→ **TRY IT**
The lines to output run from the first line of the entries below through the line containing "Click the red"; copy them exactly and leave out pictures.

┄┄┄┄┄┄┄┄┄┄

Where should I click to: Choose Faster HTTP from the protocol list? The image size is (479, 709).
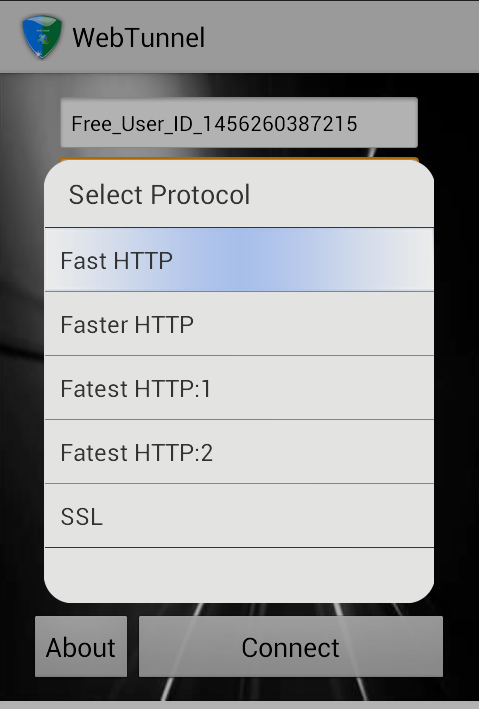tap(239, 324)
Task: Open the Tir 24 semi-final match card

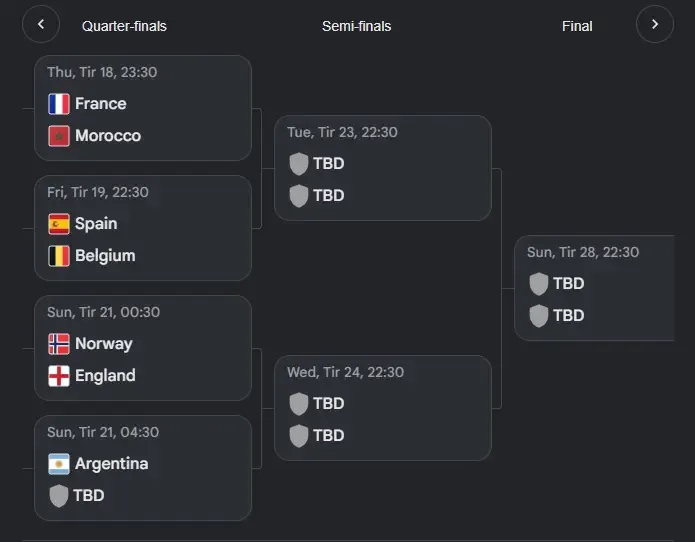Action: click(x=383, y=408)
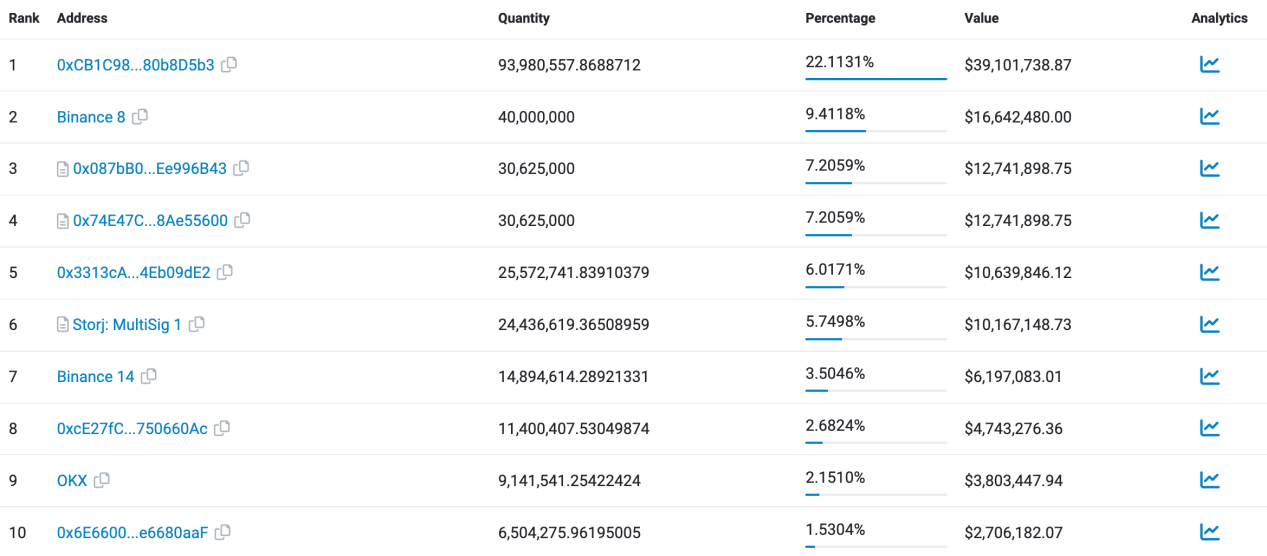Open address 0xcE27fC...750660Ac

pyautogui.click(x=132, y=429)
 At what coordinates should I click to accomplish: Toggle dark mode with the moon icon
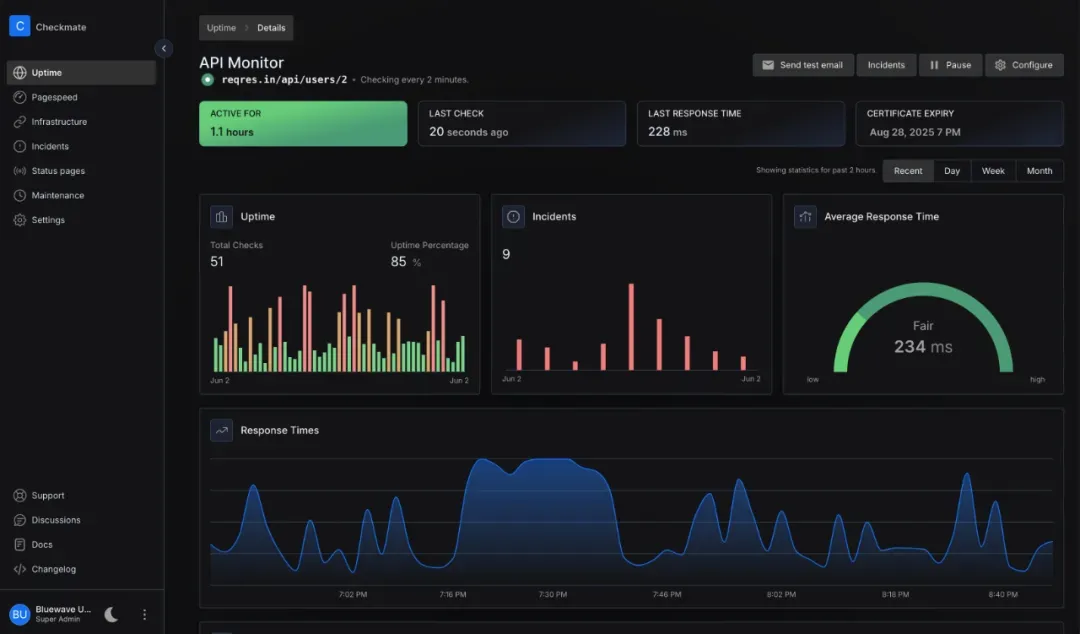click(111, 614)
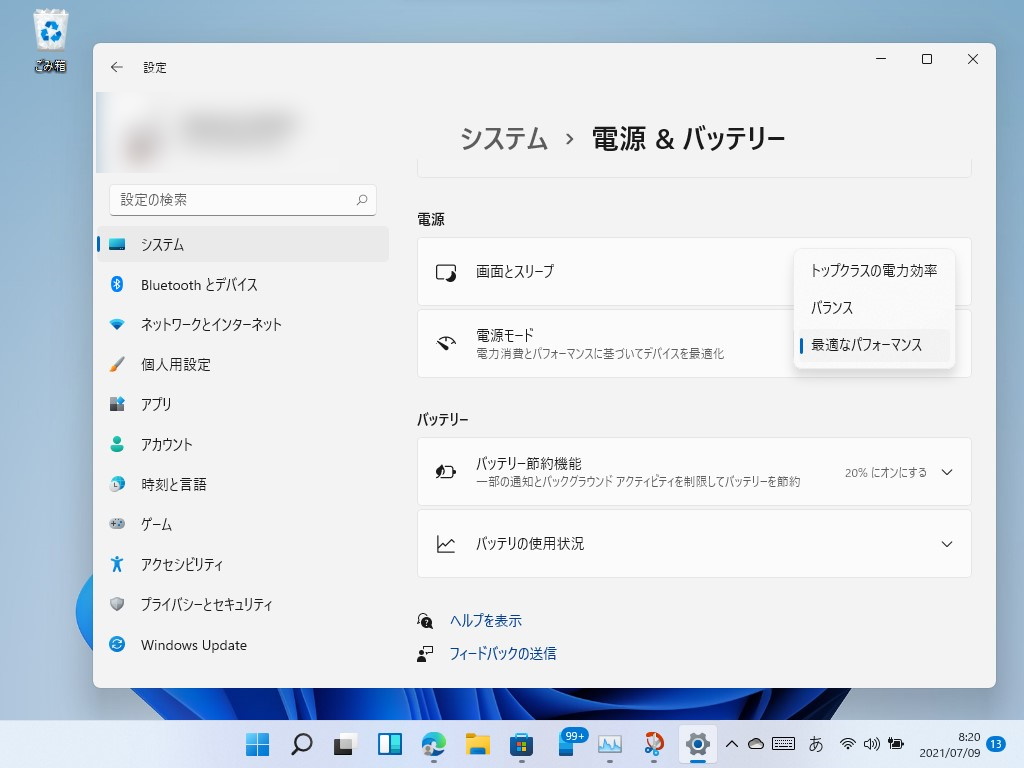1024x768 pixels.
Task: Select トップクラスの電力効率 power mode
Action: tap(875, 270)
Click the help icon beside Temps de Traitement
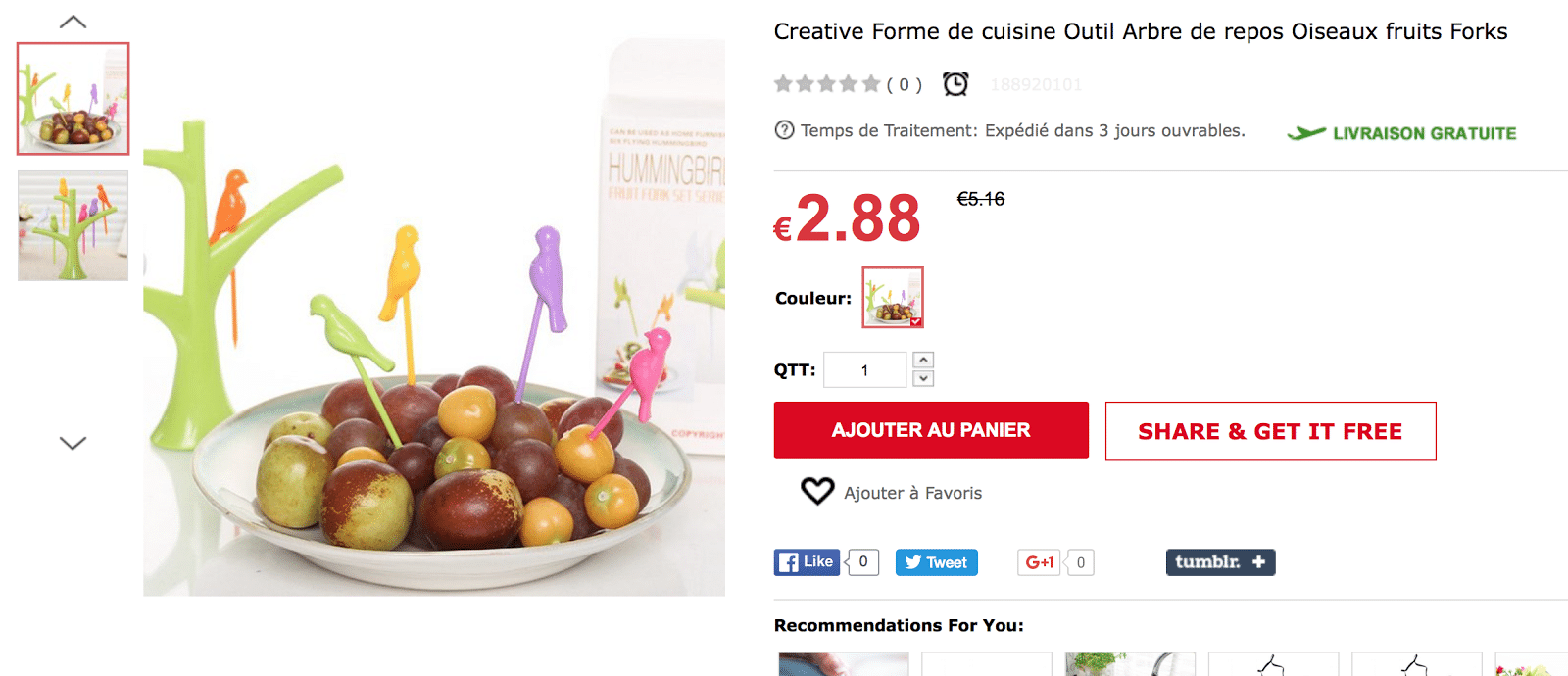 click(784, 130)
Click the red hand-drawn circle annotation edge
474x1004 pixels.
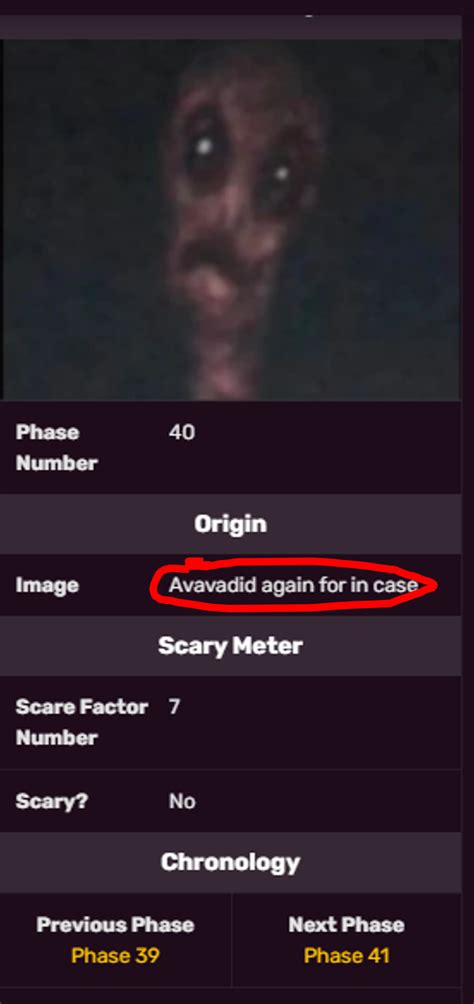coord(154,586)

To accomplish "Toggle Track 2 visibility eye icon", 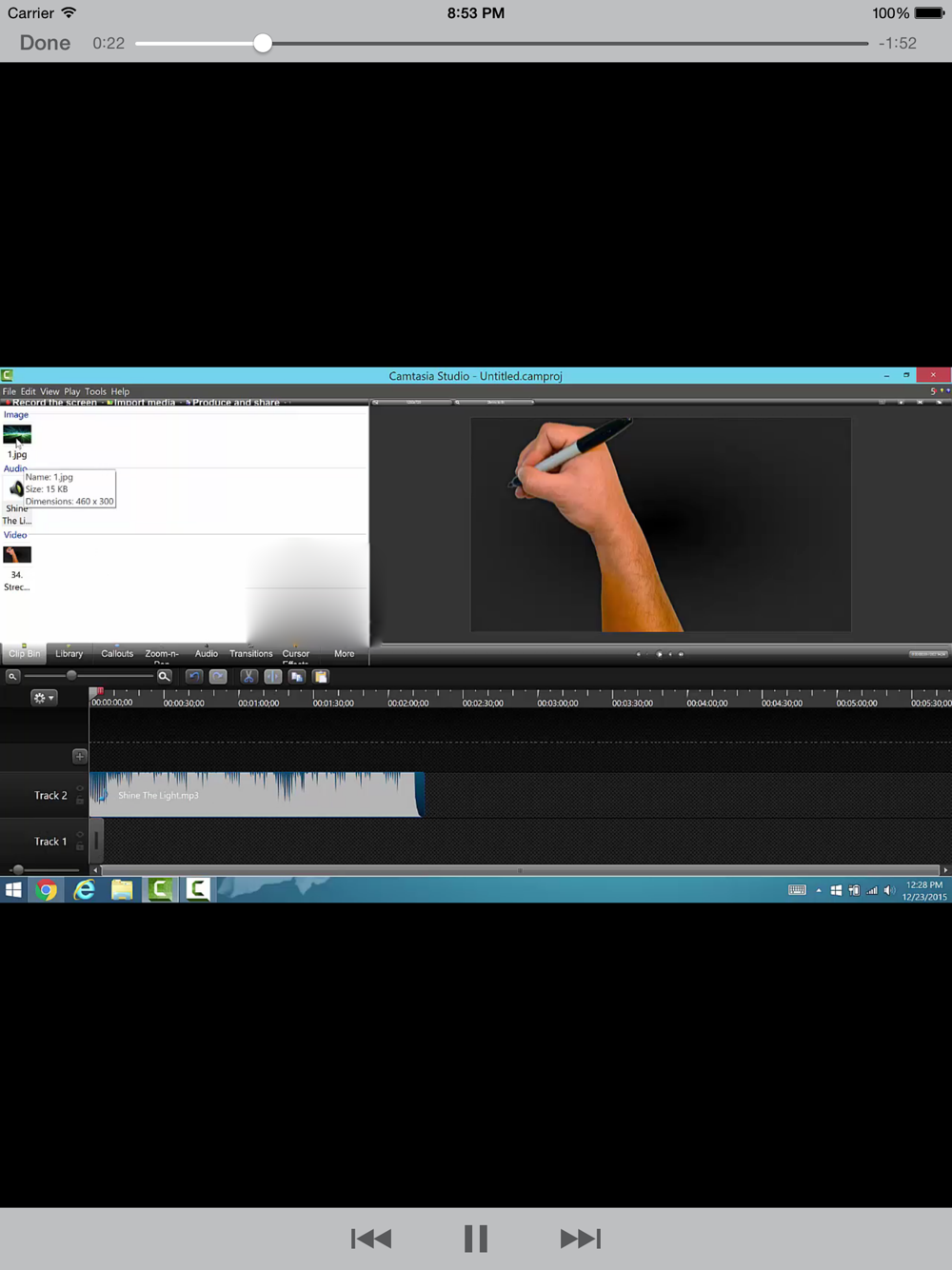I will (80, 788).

┄┄┄┄┄┄┄┄┄┄

→ **SOLUTION TO THE PROBLEM**
Where should I click to: Choose Faster HTTP from the protocol list? The image size is (479, 709).
tap(239, 324)
Task: Open the Tir 24 semi-final match card

Action: click(x=383, y=408)
Open address 0xcE27fC...750660Ac

pyautogui.click(x=132, y=429)
 At what coordinates should I click to accomplish: Toggle dark mode with the moon icon
click(111, 614)
1024x768 pixels.
Task: Select トップクラスの電力効率 power mode
Action: tap(875, 270)
Click the help icon beside Temps de Traitement
 click(784, 130)
Click the red hand-drawn circle annotation edge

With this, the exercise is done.